== Provided information ==

──────────

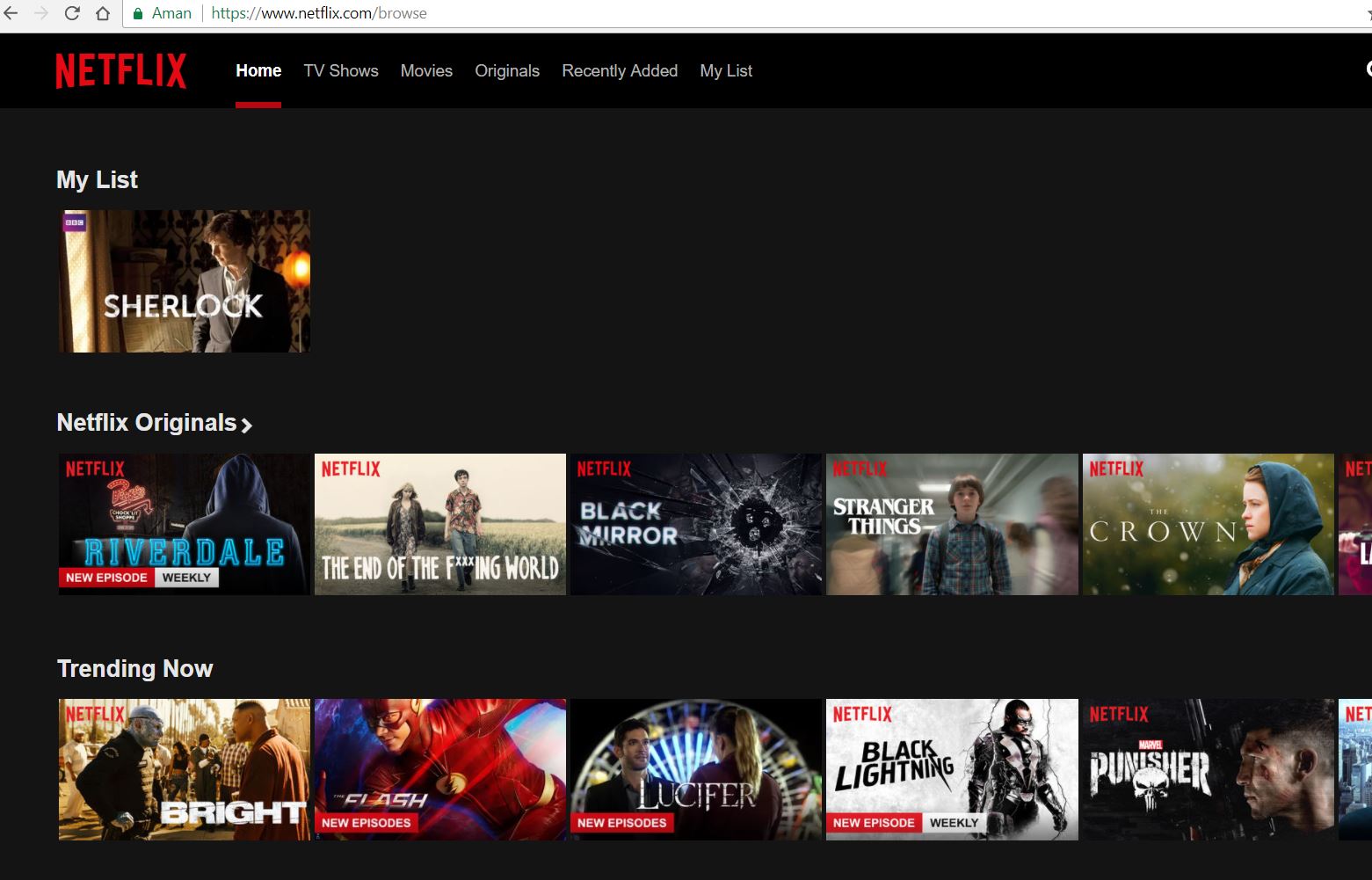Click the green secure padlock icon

──────────

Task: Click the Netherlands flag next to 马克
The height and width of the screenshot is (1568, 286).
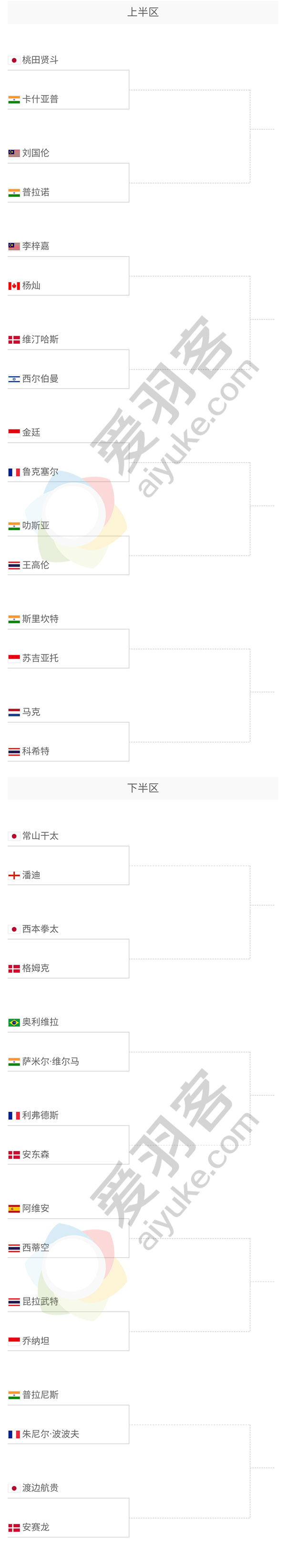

──────────

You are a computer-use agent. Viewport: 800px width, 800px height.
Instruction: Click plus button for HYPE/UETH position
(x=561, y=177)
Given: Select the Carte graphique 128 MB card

──────────

== What the task asks ==
Put the records from the line containing "You are a computer-use" to the line containing "Given: Select the Carte graphique 128 MB card" into a Markdown table with two columns: Row, for the row number, and Text, for the line. Leave out any blank lines.

== Complete response ==
| Row | Text |
|---|---|
| 1 | You are a computer-use agent. Viewport: 800px width, 800px height. |
| 2 | Instruction: Click plus button for HYPE/UETH position |
| 3 | (x=561, y=177) |
| 4 | Given: Select the Carte graphique 128 MB card |